Although the overall short-term economic outlook is good, Beaulieu also reminded the crowd that things can go awry. For example, “Oil prices could break through $120 [per barrel], and that could slow things down,” he pointed out. Such a development would put a crunch on both consumers and businesses, which means “a bit of a downturn in the economy because higher oil prices are inflationary.”
As far as what has happened most recently, Beaulieu pointed out that manufacturers enjoyed a break from commodity prices as copper and other metals came down because China’s economy slowed. But, he said, this situation will stabilize this year, and prices will go up in 2013 because China is spending to stimulate its economy.
Beaulieu also warned manufacturers they must face the issue of paying more for qualified labor. “Job openings are at a four-year high, but employers can’t find the skilled people to meet the positions for which we want to hire,” he said.

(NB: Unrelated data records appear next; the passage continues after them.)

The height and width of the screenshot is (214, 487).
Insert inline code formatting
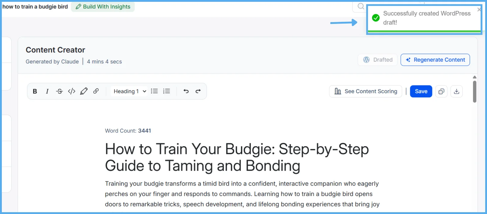tap(72, 91)
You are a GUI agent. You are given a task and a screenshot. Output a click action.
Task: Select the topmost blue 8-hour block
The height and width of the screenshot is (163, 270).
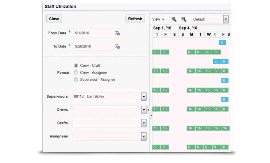(222, 43)
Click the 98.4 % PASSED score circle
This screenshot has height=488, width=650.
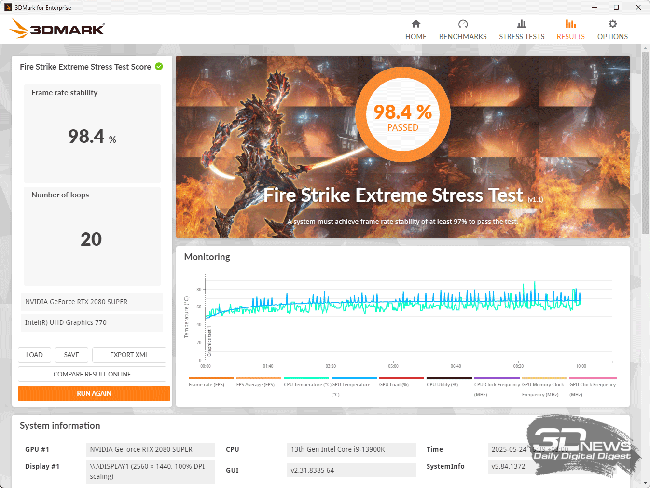point(403,114)
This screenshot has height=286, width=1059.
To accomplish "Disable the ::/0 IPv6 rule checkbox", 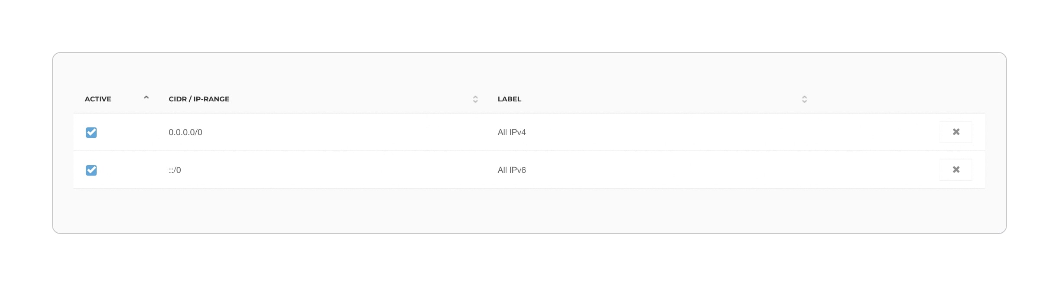I will (x=91, y=170).
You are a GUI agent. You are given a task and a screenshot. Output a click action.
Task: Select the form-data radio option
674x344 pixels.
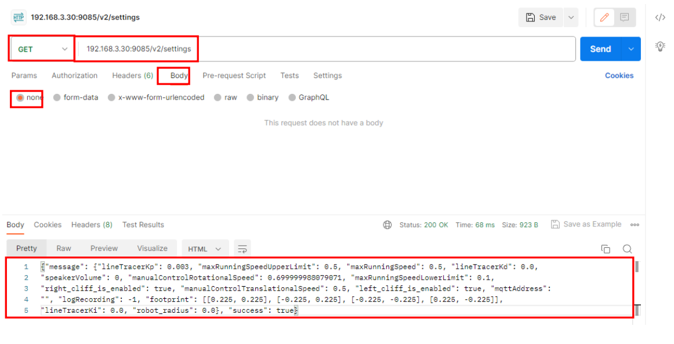[57, 98]

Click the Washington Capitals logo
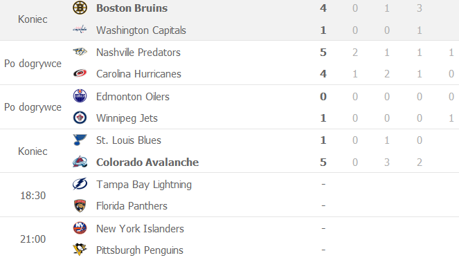coord(80,30)
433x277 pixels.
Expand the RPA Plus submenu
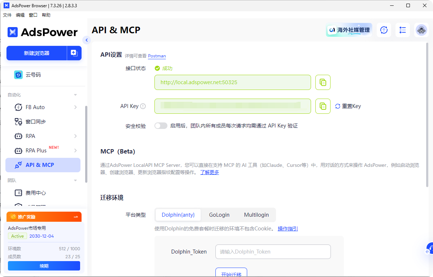(75, 151)
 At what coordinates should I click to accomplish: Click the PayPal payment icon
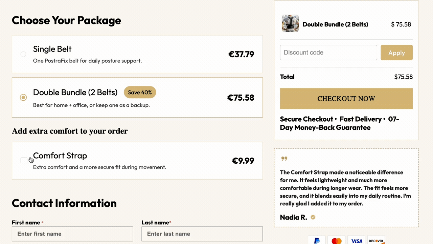point(317,240)
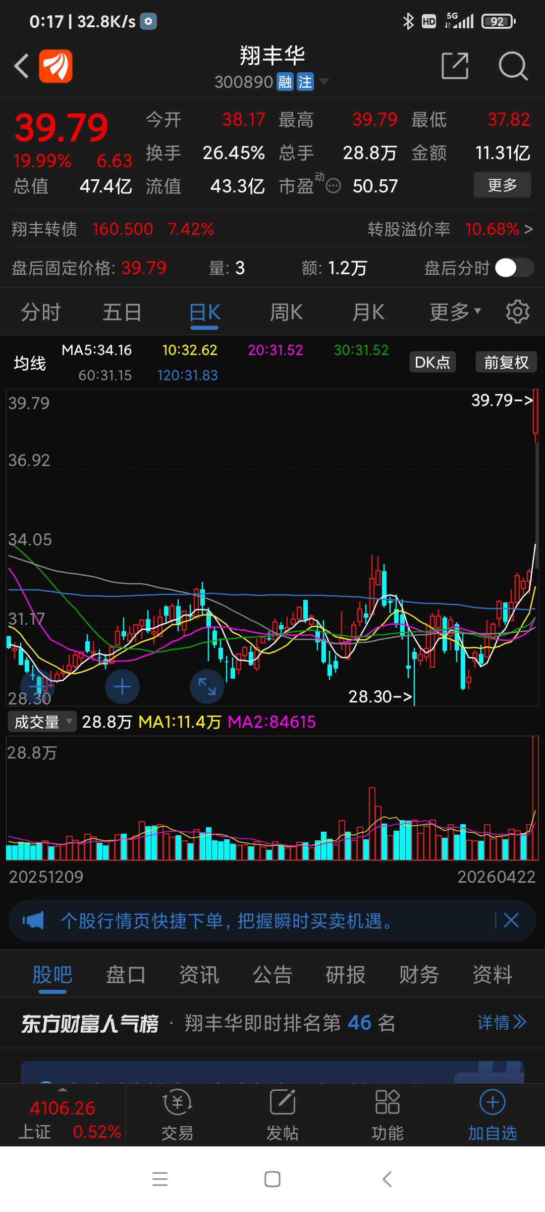Expand the 更多 chart period dropdown

click(455, 312)
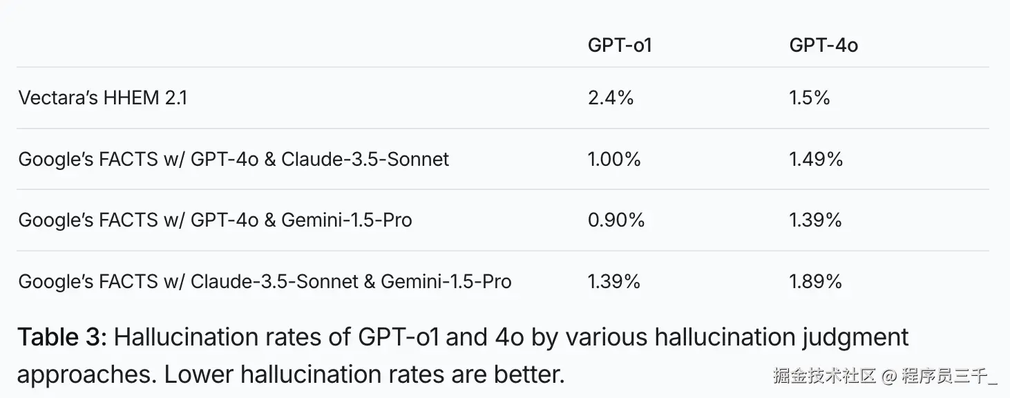The width and height of the screenshot is (1010, 398).
Task: Click the GPT-o1 column header
Action: (x=620, y=46)
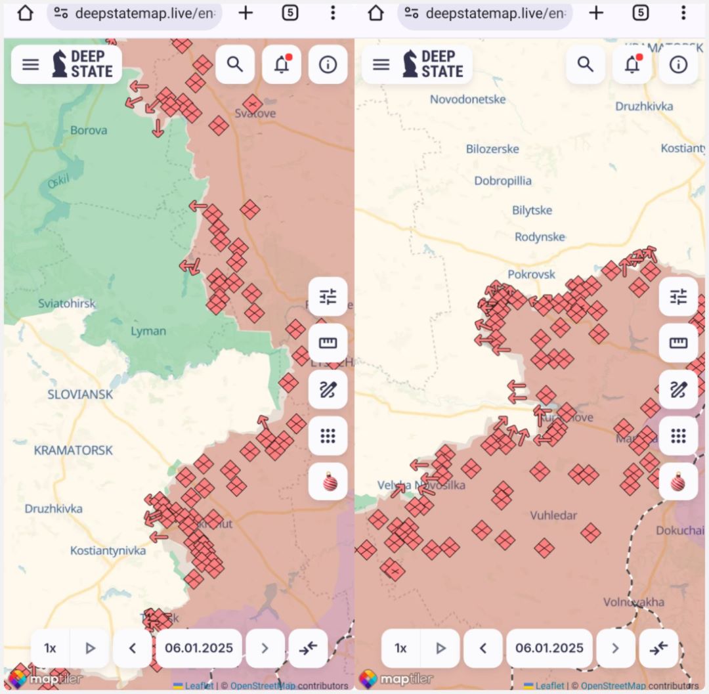Go to the previous date on the Pokrovsk map
This screenshot has height=694, width=709.
pos(483,648)
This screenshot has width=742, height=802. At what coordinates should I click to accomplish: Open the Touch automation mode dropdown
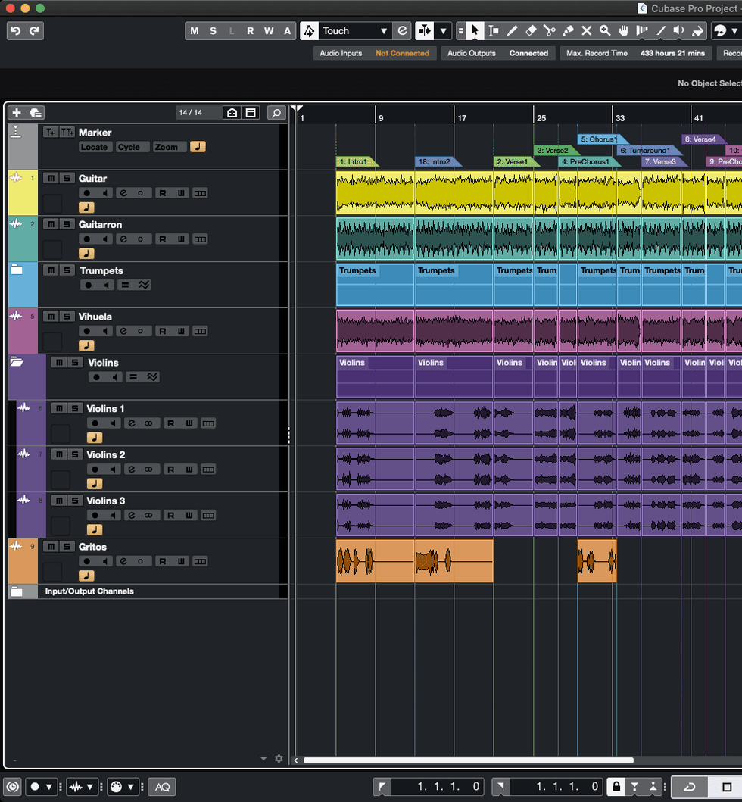click(384, 31)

The debt situation in the U.S. is not presenting an immediate crisis, Beaulieu pointed out, but there are also no immediate fixes. Meanwhile, the U.S. is still the largest economy on the planet so there will not be a world currency anytime soon. Even though the country has only 4.9% of the world’s population, the U.S. is still the nation the world looks to for currency guidance, although he does not expect the euro or the European Union to collapse.
With respect to Canada, Beaulieu reported that Canada’s economy will be very healthy over the next 10 years, and won’t suffer from recessions as much as the U.S., partly because it is reducing exposure to this nation. It has an immigration policy that works and has had no housing bubble burst like the one the U.S. experienced.
When asked during a question and answer session whether the election in November 2012 would have any impact on the economy in 2013, Beaulieu said probably not, partly because there will be no significant legislation in the first half of the year that would affect the last half of 2013. However, if a conservative government stepped in and started aggressively dismantling federal spending and healthcare reform, he predicted problems down the line if the dismantling is not done gradually. He also said that if taxes go up by, for example, 4% in 2013, it wouldn’t really affect spending. A cutback in federal spending could negatively impact 2014 but there would be no cliff—effects would be gradual.
FORECAST: The economy will be on a positive footing until at least the middle of 2013. Commodities will level out in 2012 and go back up slightly in 2013. The dollar will be slightly weaker and there will be a plateau in mid-2013 followed by a mild recession in 2014. The years 2015, 2016 and 2017 will be boom years, but 2019 will see a huge recession.